## BEGIN DATA SUPPLIED
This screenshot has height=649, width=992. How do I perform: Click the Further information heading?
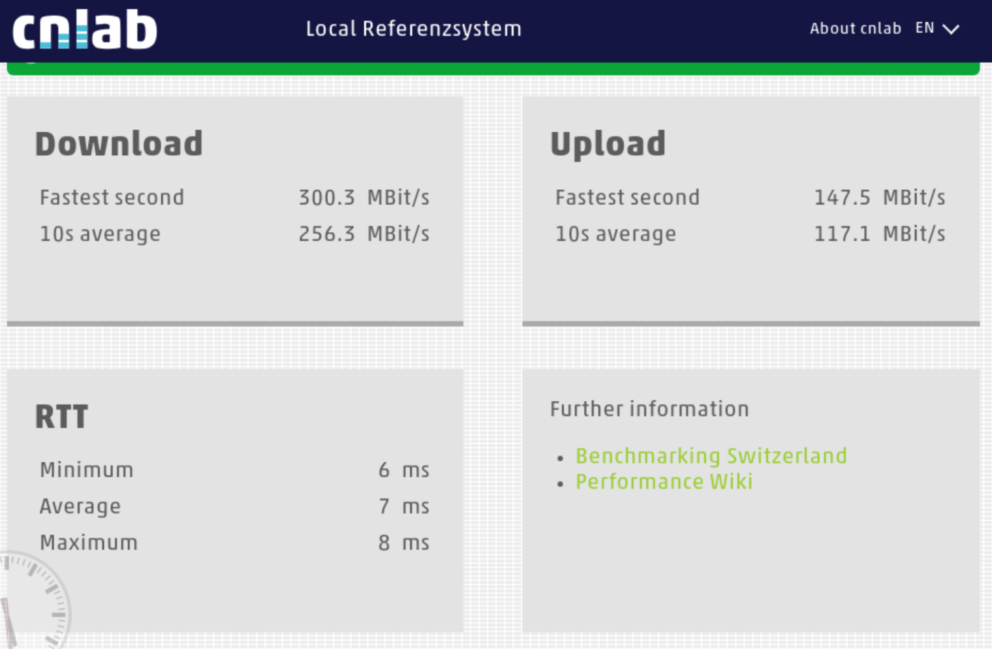tap(649, 409)
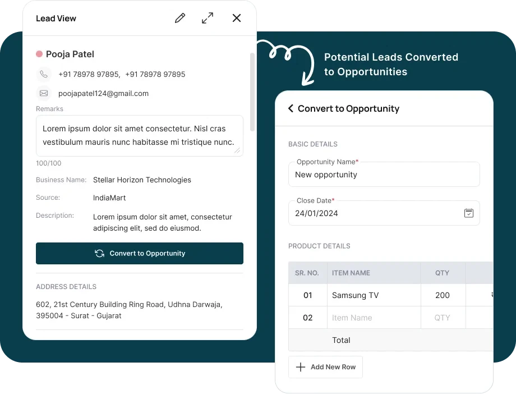This screenshot has width=516, height=394.
Task: Close the Lead View panel
Action: point(237,19)
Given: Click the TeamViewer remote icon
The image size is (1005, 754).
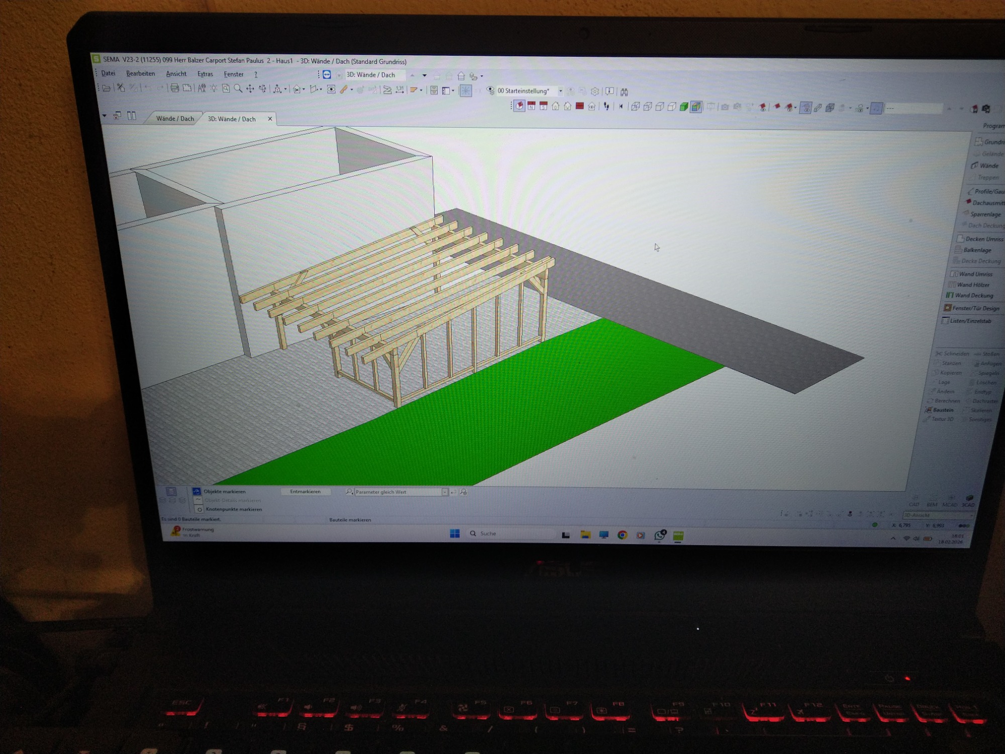Looking at the screenshot, I should [327, 75].
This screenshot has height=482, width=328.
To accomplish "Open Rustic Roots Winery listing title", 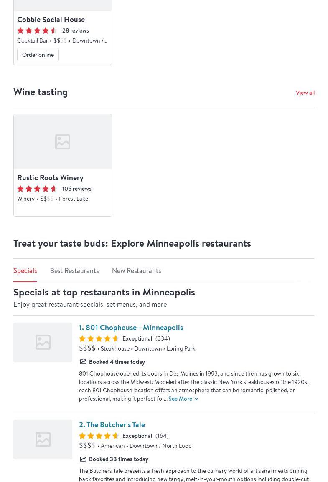I will click(50, 178).
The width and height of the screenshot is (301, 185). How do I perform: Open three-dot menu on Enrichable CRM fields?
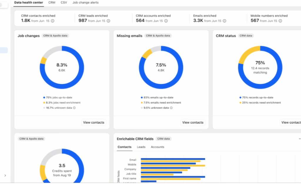pos(300,139)
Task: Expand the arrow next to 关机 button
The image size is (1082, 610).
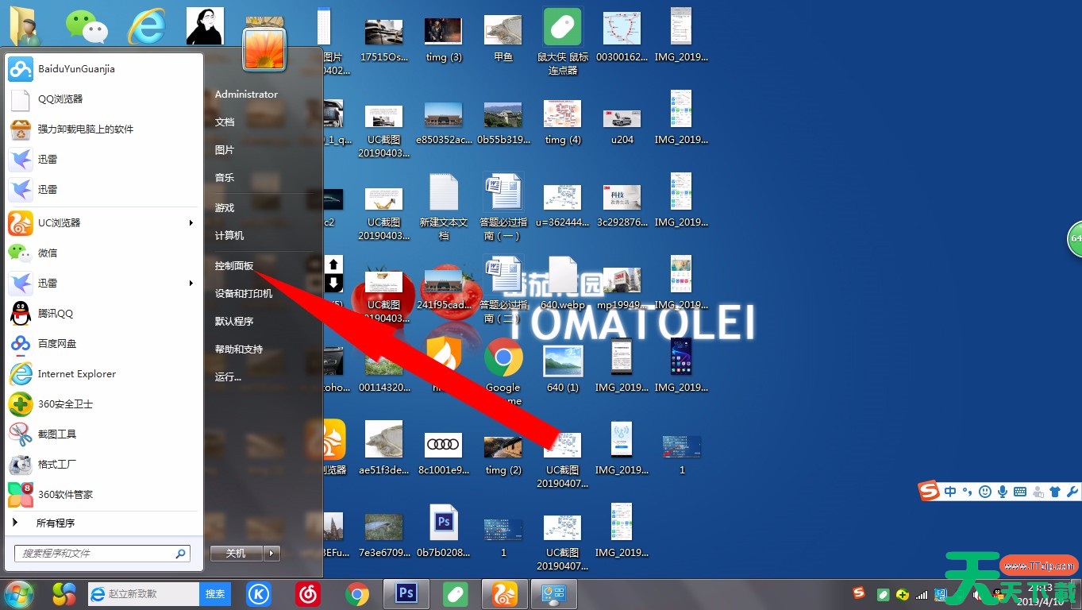Action: click(272, 553)
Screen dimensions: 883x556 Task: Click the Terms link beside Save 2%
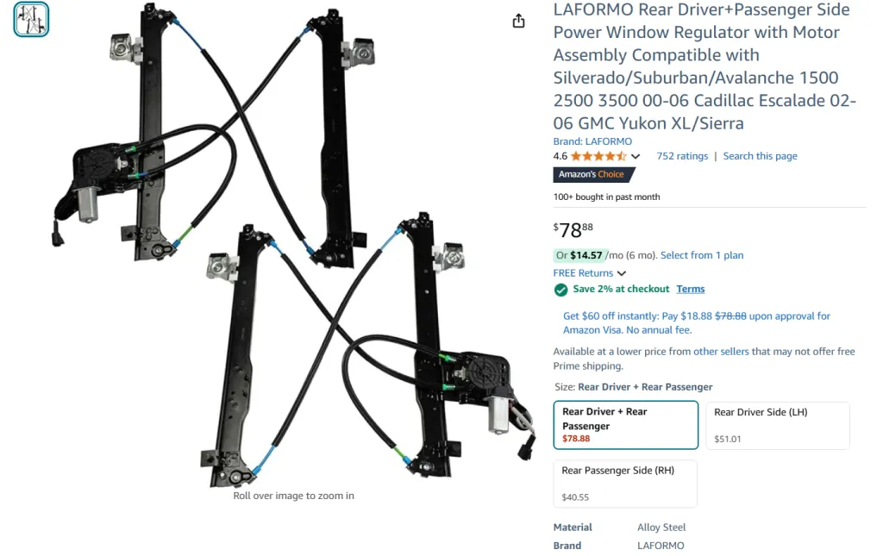[x=691, y=289]
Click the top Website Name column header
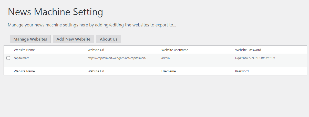 [x=24, y=50]
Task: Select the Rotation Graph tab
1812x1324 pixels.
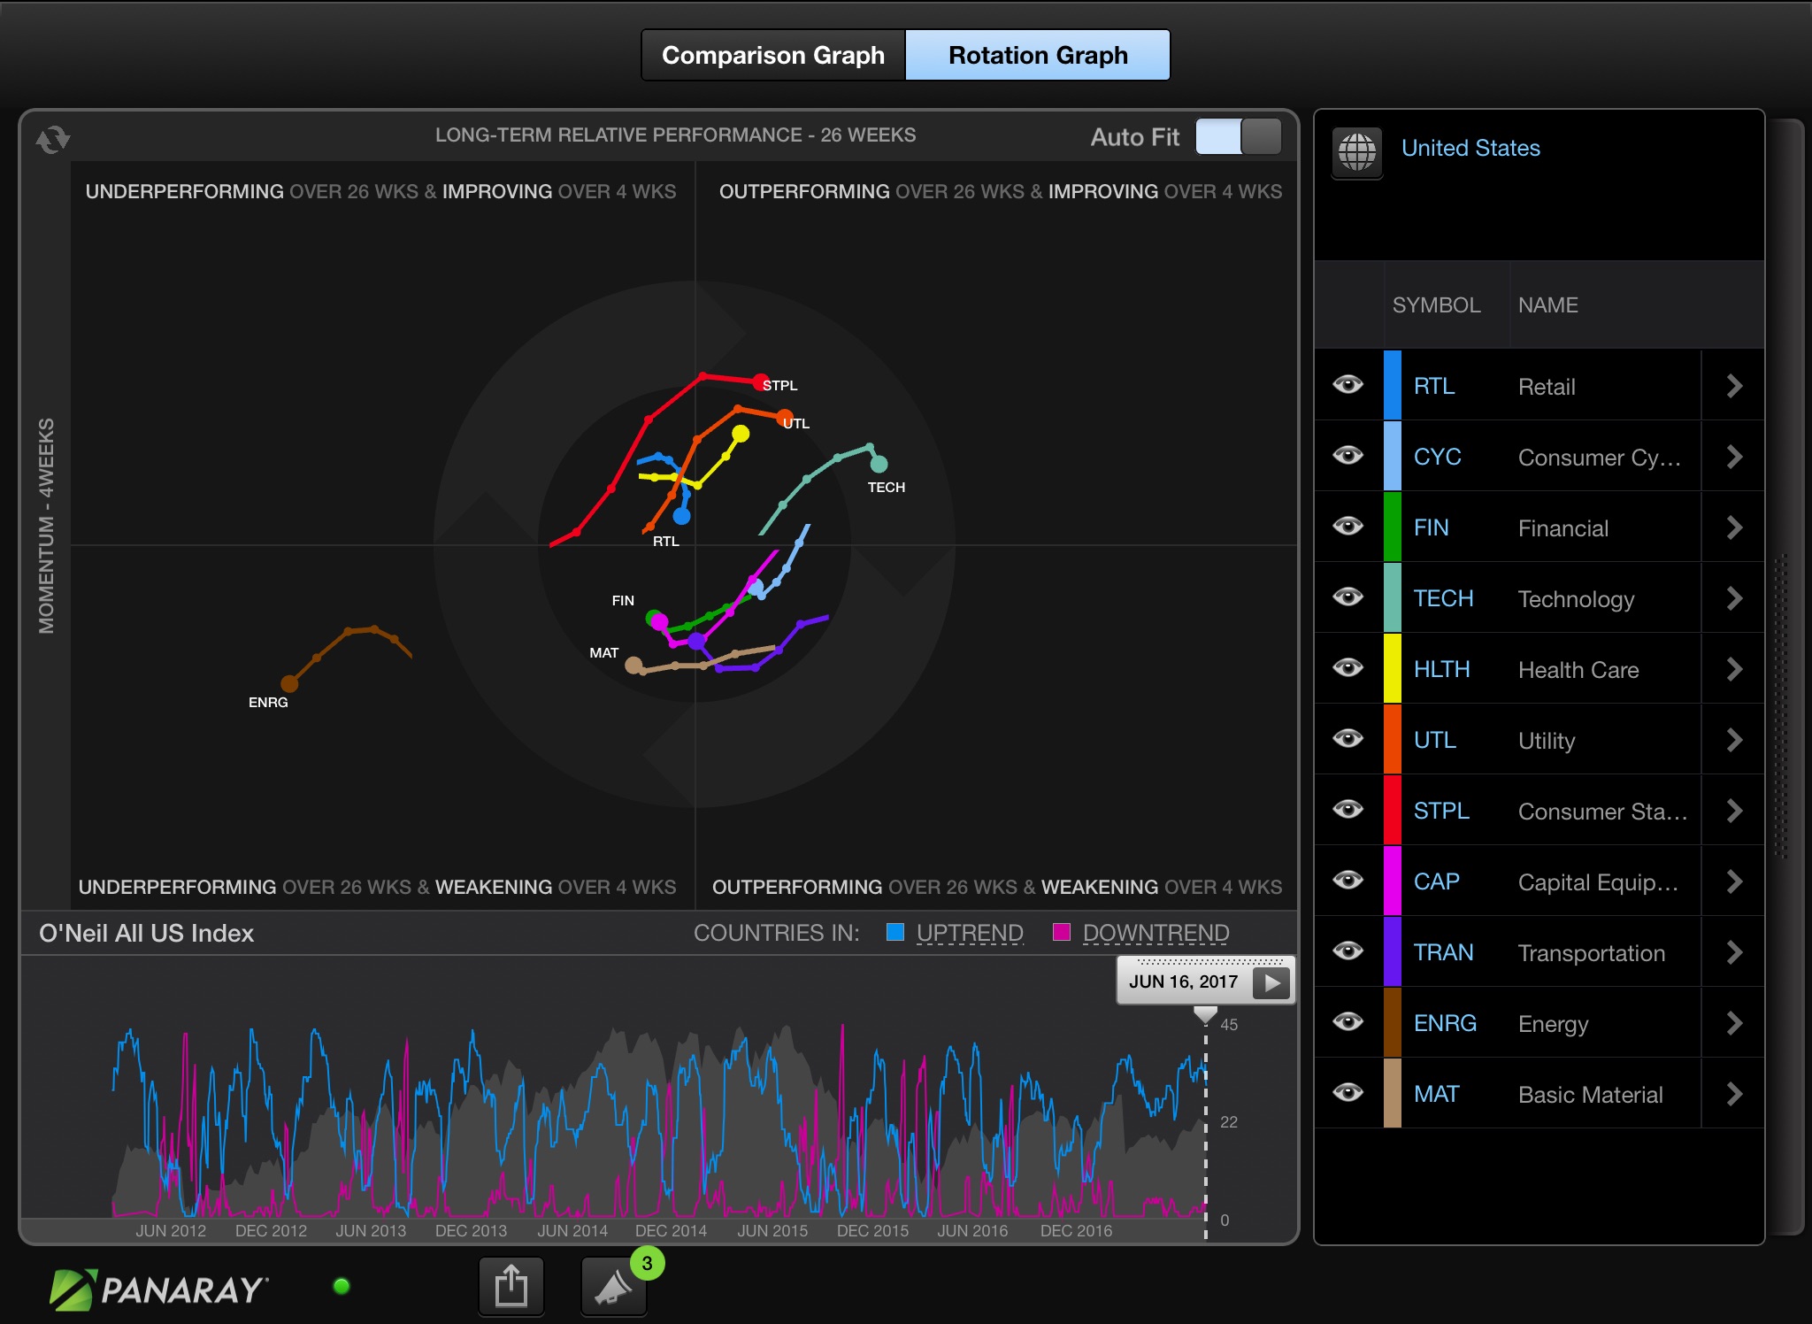Action: point(1038,56)
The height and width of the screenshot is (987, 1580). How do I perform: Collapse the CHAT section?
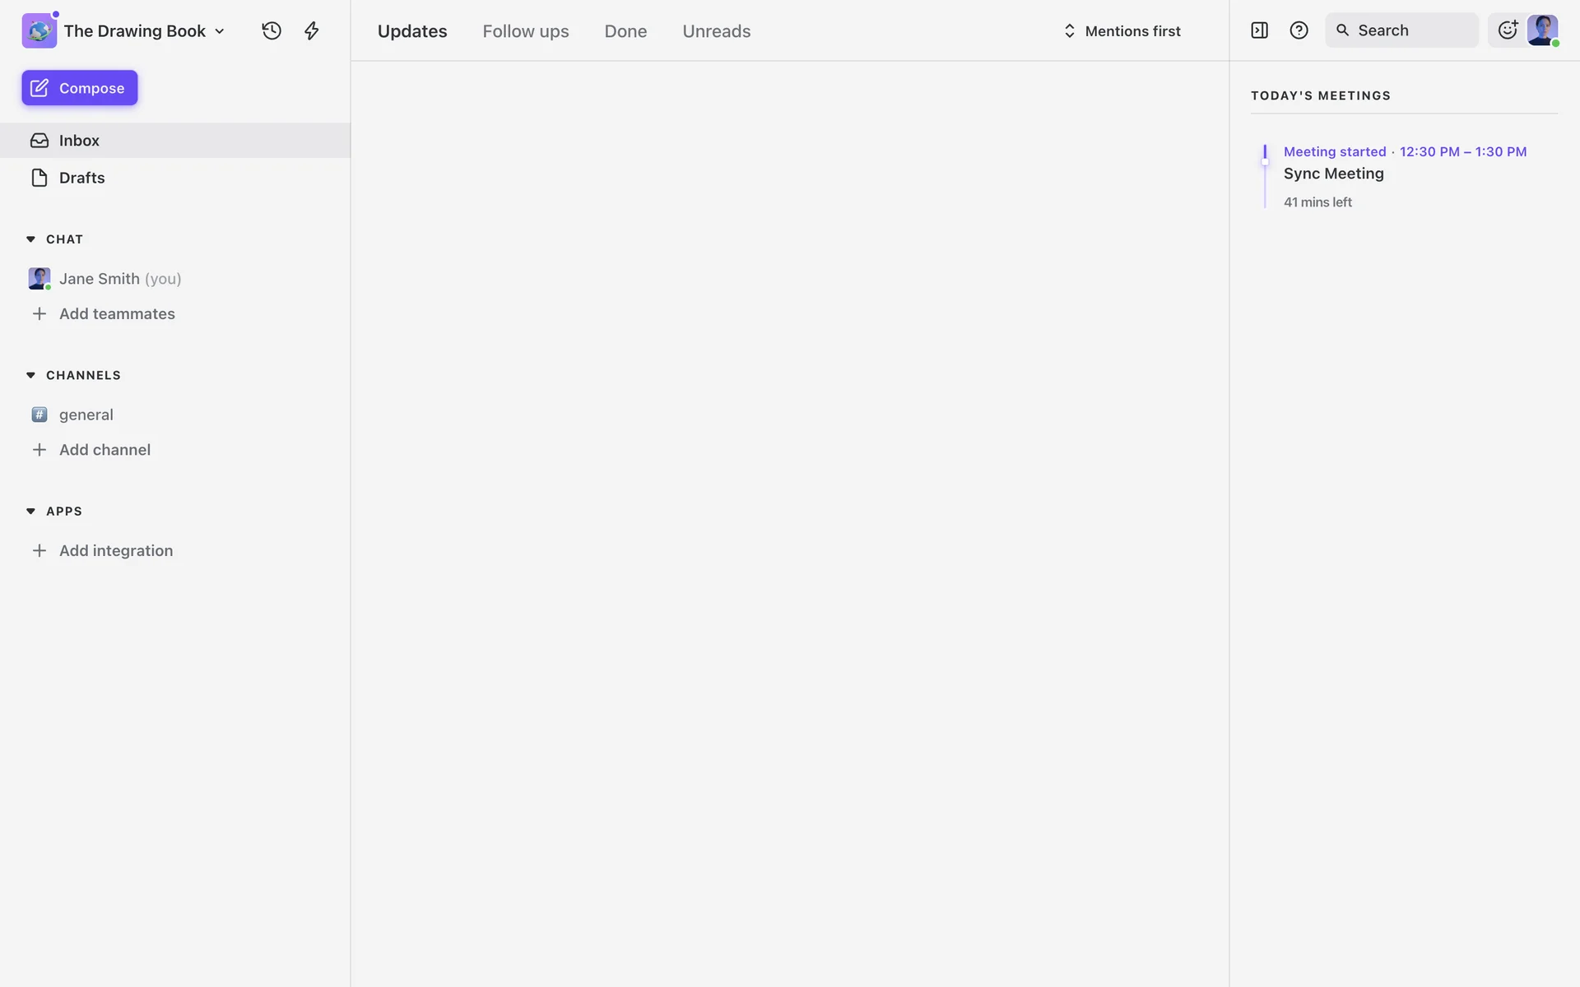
## END DATA SUPPLIED
WHAT NEEDS TO BE DONE
Render the records above as a JSON list of strings, one string per line, running from the line that contains "Screen dimensions: 883x556" through the end of the records, with both ends included. Leave out the pictures and any blank lines.

WRITTEN SOLUTION
[
  "Screen dimensions: 883x556 Task: Click the Terms link beside Save 2%",
  "[x=691, y=289]",
  "Click the top Website Name column header",
  " [x=24, y=50]",
  "Task: Select the Rotation Graph tab",
  "1812x1324 pixels.",
  "Action: point(1038,56)",
  "The height and width of the screenshot is (987, 1580). How do I perform: Collapse the CHAT section?"
]